Image resolutions that will work well?
Thank you for all the hardwork that went into creating this model and providing it to the community!
The model card could be improved by making it clear what resolutions your model supports/will perform well with/was trained on. This is the most basic information for a vision LLM: what inputs will work (well) with it? For some reason almost everyone releasing vision LLMs makes this very hard to figure out.
I'm guessing it is like the your 2.0, up to 12 tiles of 448x448 pixels? Some things that weren't clear to me with that were:
-What if one of the dimensions of your image isn't divisible by 448?
-What if your image would require more than 12 tiles?
-If inputs violating those constraints aren't outright rejected, what happens? (e.g. do the tiles overlap/ is the image is resized or cropped) Is the model trained on such images?
Thanks again!
Thank you for your kind words and valuable feedback! We appreciate your suggestion to clarify supported resolutions in the model card. Here's the detailed information:
- If one of the dimensions of your image isn't divisible by 448, the image will be resized to the nearest dimensions divisible by 448, which might introduce some slight distortion.

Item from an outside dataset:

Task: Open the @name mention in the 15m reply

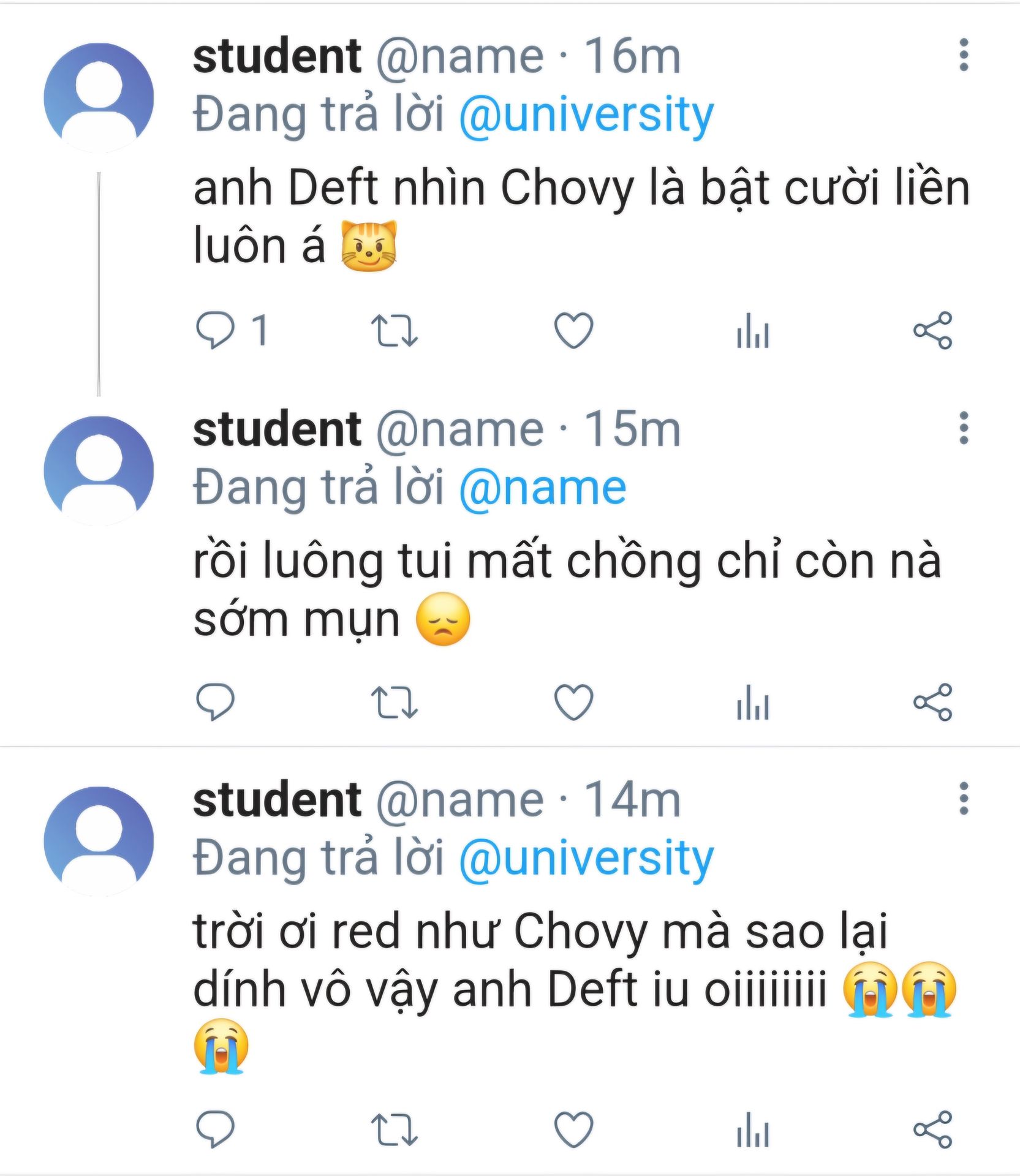Action: [543, 488]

- You can control the resolution and tiling behavior using the
max_num
parameter. By default, we setmax_num=12
, but you can adjust this to 18 or 24 tiles to process higher-resolution images. - If an input violates these constraints (e.g., exceeds the maximum number of tiles), the model may resize or crop the image to fit within the supported tiling limits. The model has been trained on such cases to ensure robust performance.
Additionally, you can refer to the dynamic_preprocess
function in the README for more details on how preprocessing is handled dynamically.